I’m confused as to why the limits are so strict. I just did a bunch of testing converting infrastructure over to use kube-lego (https://github.com/jetstack/kube-lego) using the staging environment. When I switched to prod, I believe I actually hit a bug relating to switching environments, and ended up hitting the limit immediately.

My question main is, why am I banned for a week? If it’s about server load, I would think banning me even for a few minutes would be enough to avoid hammering the server. If it’s about something else, can you explain it so I can feel less bad over the coming week?

My second question would be, why 20 per week? If the limits were removed, what would the bottleneck be? Related to the first question, why would the limit not be in terms of requests per second or minute? I’m pretty sure my thinking in terms of reqs/sec is misguided but I don’t know why.

TCM · November 4, 2016, 10:20pm

The costly operation here is signing the cert and creating OCSP responses for as long as that cert is valid. These operations need access to the hardware module that holds the CA key, from what I understand.

pfg · November 4, 2016, 11:16pm

@TCM’s reply mirrors my understanding of the reasoning behind those rate limits.

There’s been some discussion about switching to a different rate-limiting algorithm (like token bucket) in the future to avoid these long bans - the signing capacity per domain wouldn’t change significantly (if you look at it over a long period of time), but you’d hit the limits sooner and they’d reset sooner, which seems like a good thing for broken automation. However, no concrete plans for that have been made yet (and it might never happen).

jsha · November 5, 2016, 12:15am

There are a number of resources we need to manage:

HSM capacity to sign OCSP responses. This was a big factor in our initial capacity planning but, so far, is not turning out to be the major bottleneck as we expected it to be.
Database capacity, in terms of overall storage and CPU cycles. This is turning out to be one of our big capacity gates, and we’re actively working to improve efficiency here. But we do expect this will always be a limiting factor.
CT log capacity. We log all of our certificates to public CT logs, operated by third parties.

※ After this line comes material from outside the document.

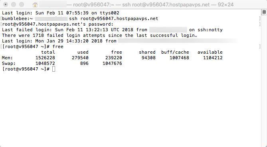This screenshot has height=147, width=267.
Task: Select the 'Mem:' row label
Action: click(x=7, y=58)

Some of these logs have already started to show signs of trouble keeping up with the volume, so we try to keep issuance volume to just what is needed and not too much more.

It sounds like you were doing everything right, testing on staging before switching to prod. I’m sorry you hit the limit so fast. As @pfg says, we’re considering alternate schemes, but they take time and effort that we need to prioritize against other engineering work.

It’s also worth mentioning that the most common type of bug is repeatedly issuing for the exact same set of names (the Duplicate Certificate limit of 5 per week). If you’ve hit that limit, you can continue to issue up to your limit of 20 certificates per registered domain per week, if you add another hostname.

system · December 5, 2016, 12:15am

This topic was automatically closed 30 days after the last reply. New replies are no longer allowed.